● **WHAT IS BEING ASKED**:
Convert the listing from its first line through the line containing "pos(319,653)" into a two-column CSV with the headers instruction and response. Put one instruction and its response on each row, and put each field in quotation marks with its line breaks replaced by spaces.

● **INPUT MATERIAL**:
-.-.-

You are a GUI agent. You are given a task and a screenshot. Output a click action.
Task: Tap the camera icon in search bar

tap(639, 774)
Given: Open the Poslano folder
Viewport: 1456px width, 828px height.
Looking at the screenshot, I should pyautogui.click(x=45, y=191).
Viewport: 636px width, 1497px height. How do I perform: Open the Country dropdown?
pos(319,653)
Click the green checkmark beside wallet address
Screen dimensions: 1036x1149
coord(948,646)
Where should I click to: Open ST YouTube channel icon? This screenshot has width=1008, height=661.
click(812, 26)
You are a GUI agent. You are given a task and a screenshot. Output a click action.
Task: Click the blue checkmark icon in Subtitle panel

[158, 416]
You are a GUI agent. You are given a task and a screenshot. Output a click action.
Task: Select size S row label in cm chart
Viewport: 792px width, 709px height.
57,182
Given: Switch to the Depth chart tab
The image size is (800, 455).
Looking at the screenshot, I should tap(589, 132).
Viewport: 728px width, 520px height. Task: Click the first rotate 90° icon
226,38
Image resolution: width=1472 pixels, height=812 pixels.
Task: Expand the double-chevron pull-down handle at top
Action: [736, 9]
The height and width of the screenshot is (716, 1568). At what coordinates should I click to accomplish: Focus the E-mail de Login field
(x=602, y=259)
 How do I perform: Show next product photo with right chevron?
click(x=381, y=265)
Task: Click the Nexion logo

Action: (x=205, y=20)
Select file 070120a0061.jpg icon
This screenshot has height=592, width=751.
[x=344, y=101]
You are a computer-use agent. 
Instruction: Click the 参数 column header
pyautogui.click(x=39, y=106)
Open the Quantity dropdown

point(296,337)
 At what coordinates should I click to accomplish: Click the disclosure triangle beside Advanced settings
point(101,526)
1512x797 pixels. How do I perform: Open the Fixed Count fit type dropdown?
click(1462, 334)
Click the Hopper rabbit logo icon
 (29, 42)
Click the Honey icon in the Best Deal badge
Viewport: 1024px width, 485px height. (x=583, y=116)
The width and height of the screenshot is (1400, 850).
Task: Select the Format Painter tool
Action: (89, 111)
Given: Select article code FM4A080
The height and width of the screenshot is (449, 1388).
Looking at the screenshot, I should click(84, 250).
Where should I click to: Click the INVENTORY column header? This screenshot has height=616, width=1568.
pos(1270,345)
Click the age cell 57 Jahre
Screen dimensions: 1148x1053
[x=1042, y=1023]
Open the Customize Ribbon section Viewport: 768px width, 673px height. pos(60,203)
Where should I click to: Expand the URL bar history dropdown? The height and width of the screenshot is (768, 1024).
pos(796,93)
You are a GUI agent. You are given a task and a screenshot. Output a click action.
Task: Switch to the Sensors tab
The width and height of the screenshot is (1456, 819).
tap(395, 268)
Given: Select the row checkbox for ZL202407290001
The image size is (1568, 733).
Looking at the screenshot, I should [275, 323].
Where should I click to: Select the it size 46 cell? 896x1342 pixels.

-.-.-

● **THE SOLUTION**:
instruction,response
"You are a GUI agent. You are given a task and a screenshot. Output a click action. Task: Tap the camera icon in search bar","tap(639, 774)"
"Given: Open the Poslano folder Viewport: 1456px width, 828px height.","Looking at the screenshot, I should pyautogui.click(x=45, y=191)."
"Viewport: 636px width, 1497px height. How do I perform: Open the Country dropdown?","pos(319,653)"